Update: A year after first encouraging animal lovers everywhere to send in their old mascara wands to help care for thousands of injured and orphaned wild animals, Appalachian Wildlife Refuge has gained a major ally in support of their Wands for Wildlife initiative. To celebrate the launch of its new Lash Renegade Mascara in Avenging Amethyst, which is available as of today, Wet n Wild has pledged to donate $1 from each Lash Renegade Mascara mascara sold to the organization, up to $10,000.
So once you start scraping the sides of your current tube, ship the old wand out to Wands for Wildlife, then pick up a fresh Lash Renegade to benefit the wild babies of western North Carolina. For now, just make sure whatever's on your lashes is waterproof — the video below, demonstrating how the old wands are used, is all but guaranteed to bring a tear to your eye.

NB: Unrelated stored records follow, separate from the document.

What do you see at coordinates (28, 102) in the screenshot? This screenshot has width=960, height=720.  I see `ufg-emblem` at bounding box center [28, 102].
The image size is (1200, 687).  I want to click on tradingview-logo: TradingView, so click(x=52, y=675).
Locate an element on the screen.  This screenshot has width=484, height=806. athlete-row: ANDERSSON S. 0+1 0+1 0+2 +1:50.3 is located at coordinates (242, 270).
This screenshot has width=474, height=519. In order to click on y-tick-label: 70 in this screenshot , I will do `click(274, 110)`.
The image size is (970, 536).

This story was originally published on March 14, 2017.
Appalachian Wildlife Refuge, a 501(c)(3) non-profit that helps to rehabilitate injured and orphaned wildlife in Western North Carolina, has a much better idea for what to do with those discarded mascara wands — and no, it does not involve using them to groom your brows. Inspired by her own cleaned-out makeup drawer, the foundation’s co-founder, Savanna Trantham, shared to Facebook that the refuge uses them to help clean the fur of animals (on the smaller side, we assume) they’ve rescued.

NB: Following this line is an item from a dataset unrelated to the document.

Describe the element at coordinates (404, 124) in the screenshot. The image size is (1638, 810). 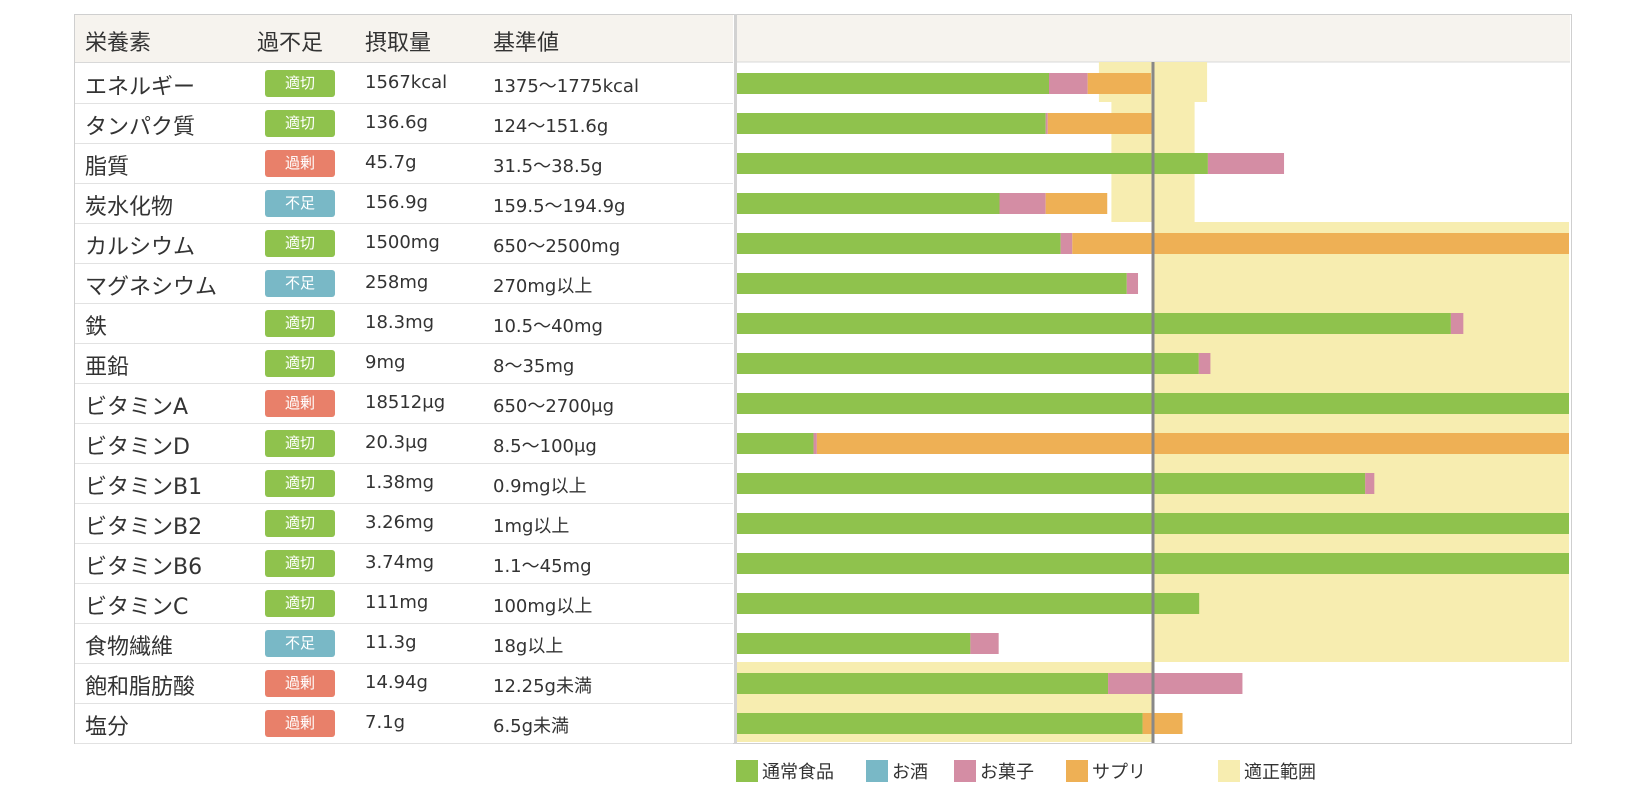
I see `table-row: タンパク質 適切 136.6g 124〜151.6g` at that location.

The post quickly garnered tens of thousands of shares, which we can only assume means that Trantham has more clean mascara wands than she can count coming her way. But given that the refuge’s new triage facility is likely to see over 2,000 injured and orphaned wild animals in its first year of operation alone, they do still need our help.

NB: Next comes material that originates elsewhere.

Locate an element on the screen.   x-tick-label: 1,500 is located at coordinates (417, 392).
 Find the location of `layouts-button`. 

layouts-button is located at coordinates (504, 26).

If you’ve been waiting for a sign that it's time to finally dig through your makeup bag and toss those sad-looking tubes, now’s the perfect time — and if you want to take your goodwill to the next level, Appalachian Wildlife Refuge also has an extensive wishlist of items they need to keep their furry (and scaly) patients on the up and up. Seriously, how could you resist those baby chipmunks?